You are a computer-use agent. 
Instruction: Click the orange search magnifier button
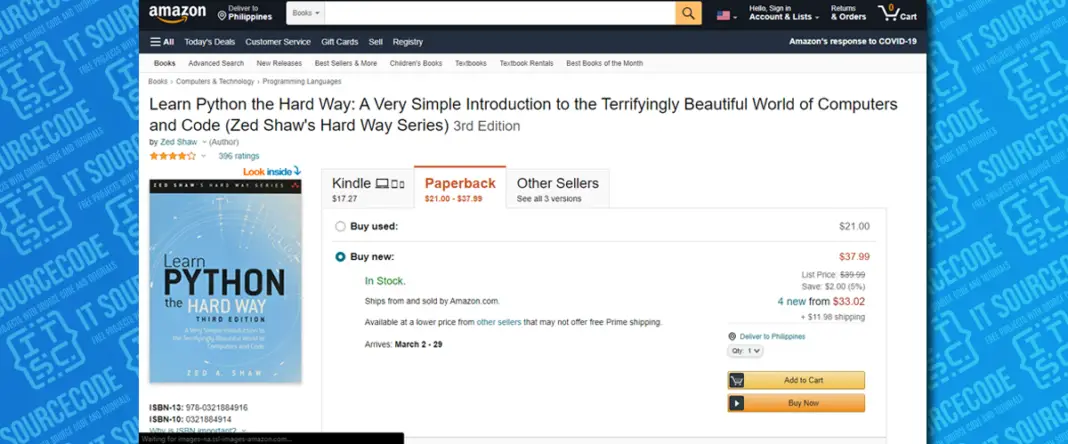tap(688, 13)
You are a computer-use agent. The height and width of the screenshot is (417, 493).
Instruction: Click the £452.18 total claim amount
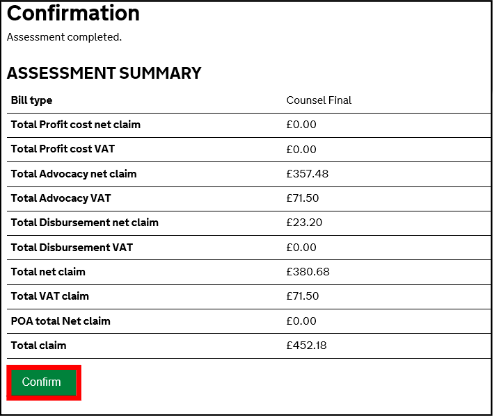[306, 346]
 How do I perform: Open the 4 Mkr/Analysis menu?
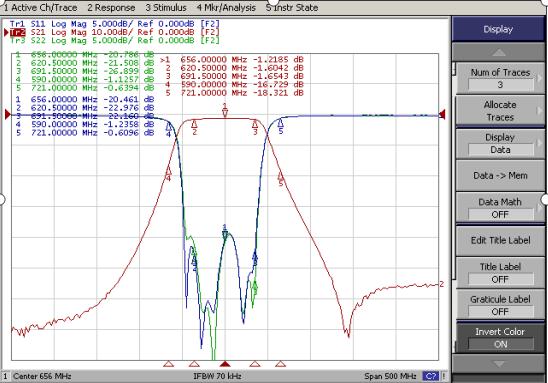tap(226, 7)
■ ■ ■ ■ ■ ■ ■
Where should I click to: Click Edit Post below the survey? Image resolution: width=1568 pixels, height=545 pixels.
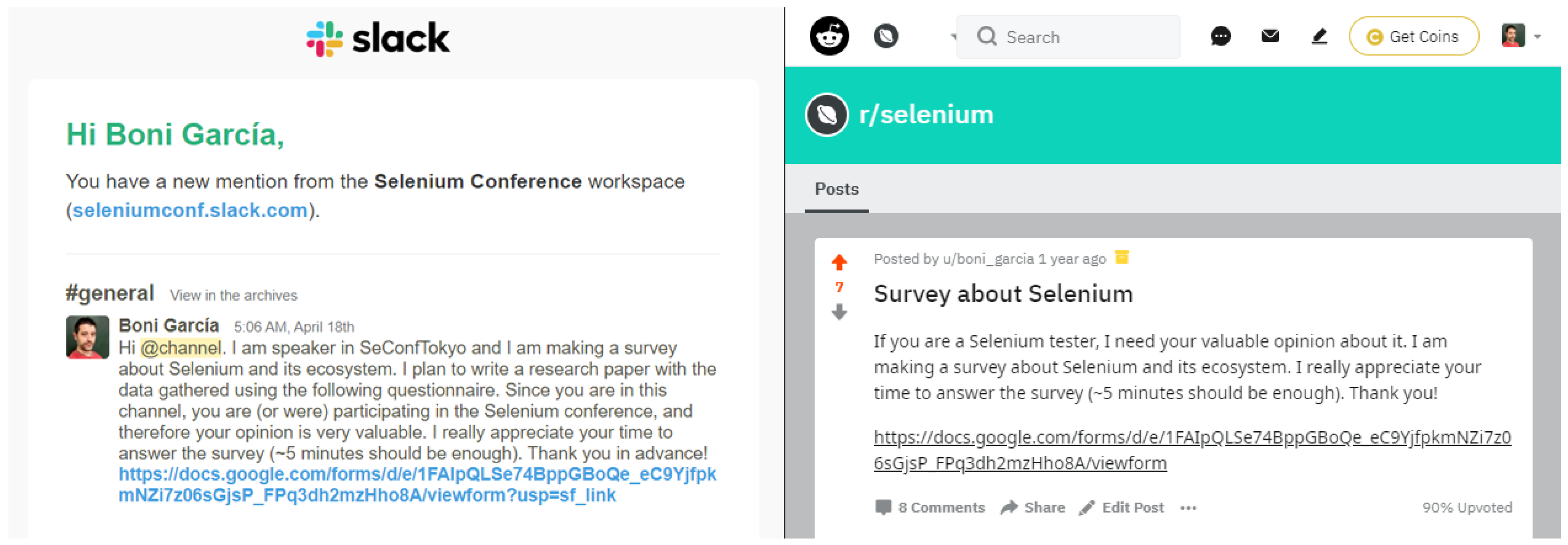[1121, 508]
■ ■ ■ ■ ■ ■ ■
The task
Identify the lines in the records above that contain the word "computer", then state how many there are and nothing more.

Exercise solution
2